Many traders advocate back testing, and it’s easy to see why. Back testing usually entails taking several years of market data, setting up a program to work like your trading plan or strategy, and setting it to run through those years with a pretend account, making bets in accordance with your plan, and seeing what the outcome is. In other words, it’s a way of “proving” that your system will make money, and giving you some idea of how much, or perhaps how good your system is. Some spread betting books ignore back testing, but wouldn’t you rather have some idea of how well your system is going to work before you use it?
Now some strategies are easier to back test than others, but the point of a trading plan is that you should be able to rely on your results over time, so it shouldn’t involve discretion. Therefore, it should be programmable for you to check how well it would have done. This doesn’t mean that you can’t back test manually if you have to, but it will be time consuming.

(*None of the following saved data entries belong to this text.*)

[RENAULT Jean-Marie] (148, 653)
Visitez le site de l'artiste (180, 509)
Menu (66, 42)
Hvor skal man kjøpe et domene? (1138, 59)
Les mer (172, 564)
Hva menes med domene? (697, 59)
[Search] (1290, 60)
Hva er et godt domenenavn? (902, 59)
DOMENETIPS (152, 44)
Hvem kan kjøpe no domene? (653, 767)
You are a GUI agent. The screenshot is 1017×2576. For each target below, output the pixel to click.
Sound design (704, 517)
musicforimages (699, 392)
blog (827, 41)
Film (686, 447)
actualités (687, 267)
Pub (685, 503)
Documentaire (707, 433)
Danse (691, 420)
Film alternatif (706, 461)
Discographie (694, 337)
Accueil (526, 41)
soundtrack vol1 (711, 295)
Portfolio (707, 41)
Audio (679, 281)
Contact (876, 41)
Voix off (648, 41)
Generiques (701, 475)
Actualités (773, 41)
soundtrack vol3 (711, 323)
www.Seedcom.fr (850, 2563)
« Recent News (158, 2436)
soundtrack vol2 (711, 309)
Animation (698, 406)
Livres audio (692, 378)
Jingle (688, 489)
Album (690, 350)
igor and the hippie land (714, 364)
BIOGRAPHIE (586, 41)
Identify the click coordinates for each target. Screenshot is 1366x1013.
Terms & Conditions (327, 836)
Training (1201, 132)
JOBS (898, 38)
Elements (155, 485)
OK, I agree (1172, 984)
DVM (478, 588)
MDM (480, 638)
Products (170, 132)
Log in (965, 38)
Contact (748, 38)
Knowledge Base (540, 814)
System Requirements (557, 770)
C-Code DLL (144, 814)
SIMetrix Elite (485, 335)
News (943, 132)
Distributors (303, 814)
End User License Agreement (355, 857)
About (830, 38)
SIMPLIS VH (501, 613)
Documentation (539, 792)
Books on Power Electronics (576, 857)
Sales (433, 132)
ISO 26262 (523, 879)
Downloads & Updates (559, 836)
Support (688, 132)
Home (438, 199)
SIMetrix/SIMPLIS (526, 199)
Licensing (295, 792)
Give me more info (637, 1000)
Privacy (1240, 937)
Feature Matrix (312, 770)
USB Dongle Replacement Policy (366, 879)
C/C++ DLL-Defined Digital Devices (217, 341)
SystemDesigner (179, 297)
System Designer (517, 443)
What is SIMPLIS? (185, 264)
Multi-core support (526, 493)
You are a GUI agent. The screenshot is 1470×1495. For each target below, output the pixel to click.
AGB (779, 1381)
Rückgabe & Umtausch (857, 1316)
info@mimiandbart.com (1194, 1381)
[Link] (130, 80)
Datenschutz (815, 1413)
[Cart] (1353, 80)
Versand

You will find software that has been developed to enable back testing. It’s possible that any charting software you use has a back testing module, so start with seeing what is available at hand. Basically you are looking to develop statistical figures about how your chosen strategy has performed so that you can consider whether it suits your betting needs. If you don’t have or can’t afford the software, then you can always back test by hand, and even if it’s only over a limited range of time because it takes so long, it is much better than doing it at all. You can get free charts of pretty much any financial security that you are considering betting on, over the Internet.
That’s not to say that you would necessarily have bet in the way that the back test checks – for instance, you might have found it hard in practice to “pull the trigger” on a particular bet, and the back testing software would not suffer from any such emotions. But the very process of proving your strategies by back testing should give you confidence to overcome any hesitation, as you must do. If you know that the system has proved itself over time, you are better equipped to deal with your own psychological blocks, and become a better trader as a result.
Having established that back testing is a good idea, and hopefully convinced you to do it, there are a few pointers you have to bear in mind.
First, make sure that your back testing includes the spread, perhaps based on a typical value, as this is effectively the cost of making your bets. Any back testing that you do based on single values is bound to give you a rosier picture than what you would have encountered in real life.
Secondly, it’s not enough to plug an account value in at the start and run the test over a number of years coming out with a profit. You may think that you have a great system if there’s a good profit, but what you might not realize is that it takes too many risks for your peace of mind, and has large swings in your account value which in practice you would find hard to bear, and may even be tempted to second-guess the system. It’s vital that you look at the amount of account “draw-down” that you might be faced with, and decide whether the system is right for you.
Finally, don’t be tempted to over-optimise the trading system. You may find that you are experimenting, say, with the number of days in a simple moving average that you use as a signal, and that’s good. But inevitably you can “tune” your strategy too far, so that you get “perfect” results from the historic values you are using, even though they may be less than optimal with the markets going forward, when you are actually using and relying on them. A good way to guard against this is to split your historic data into two parts. If you are testing with ten years of data, use just five years for your system tuning. Once you think you have it set, run the system on the other five years of data which has had nothing to do with the way you played with the numbers, and see how it does.